What the task asks
Extract the lines below and reproduce each one verbatim, preserving every character and line break.

Entries

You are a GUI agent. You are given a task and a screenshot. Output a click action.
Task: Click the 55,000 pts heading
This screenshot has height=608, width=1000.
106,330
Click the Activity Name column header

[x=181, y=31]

Task response
You are a GUI agent. You are given a task and a screenshot. Output a click action.
Task: Click the 55,000 pts heading
This screenshot has height=608, width=1000.
106,330
Click the Activity Name column header

[x=181, y=31]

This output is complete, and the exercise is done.